Extracted information:

######

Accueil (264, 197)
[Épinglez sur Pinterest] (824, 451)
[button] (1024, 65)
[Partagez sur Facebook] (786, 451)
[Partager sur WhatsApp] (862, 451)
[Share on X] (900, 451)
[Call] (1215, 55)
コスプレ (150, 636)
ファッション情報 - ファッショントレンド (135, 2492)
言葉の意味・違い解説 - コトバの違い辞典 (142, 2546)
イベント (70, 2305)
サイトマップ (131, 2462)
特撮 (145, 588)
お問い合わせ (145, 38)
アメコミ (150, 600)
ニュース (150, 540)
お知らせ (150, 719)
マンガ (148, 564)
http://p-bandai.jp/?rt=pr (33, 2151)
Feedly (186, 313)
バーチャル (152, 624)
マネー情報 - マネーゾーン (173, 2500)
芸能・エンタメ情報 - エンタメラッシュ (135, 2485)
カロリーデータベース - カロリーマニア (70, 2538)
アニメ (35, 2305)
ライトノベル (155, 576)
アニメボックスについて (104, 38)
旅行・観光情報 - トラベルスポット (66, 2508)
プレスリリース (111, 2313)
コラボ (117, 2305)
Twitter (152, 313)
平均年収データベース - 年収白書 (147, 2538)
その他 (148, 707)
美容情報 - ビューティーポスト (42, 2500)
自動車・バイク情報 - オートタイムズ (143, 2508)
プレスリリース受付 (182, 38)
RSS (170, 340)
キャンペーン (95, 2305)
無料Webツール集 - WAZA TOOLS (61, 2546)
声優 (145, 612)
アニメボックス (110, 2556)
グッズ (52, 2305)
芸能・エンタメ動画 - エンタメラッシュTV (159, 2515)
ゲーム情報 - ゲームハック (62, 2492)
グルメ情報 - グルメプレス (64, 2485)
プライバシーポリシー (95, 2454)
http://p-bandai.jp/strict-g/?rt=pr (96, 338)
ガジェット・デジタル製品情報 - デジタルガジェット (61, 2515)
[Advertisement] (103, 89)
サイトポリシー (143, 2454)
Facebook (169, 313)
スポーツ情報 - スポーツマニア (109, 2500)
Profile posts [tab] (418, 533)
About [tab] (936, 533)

######

What is needed: In the records above, find every line containing the word "bandai" and show it.

Your response:
http://p-bandai.jp/?rt=pr (33, 2151)
http://p-bandai.jp/strict-g/?rt=pr (96, 338)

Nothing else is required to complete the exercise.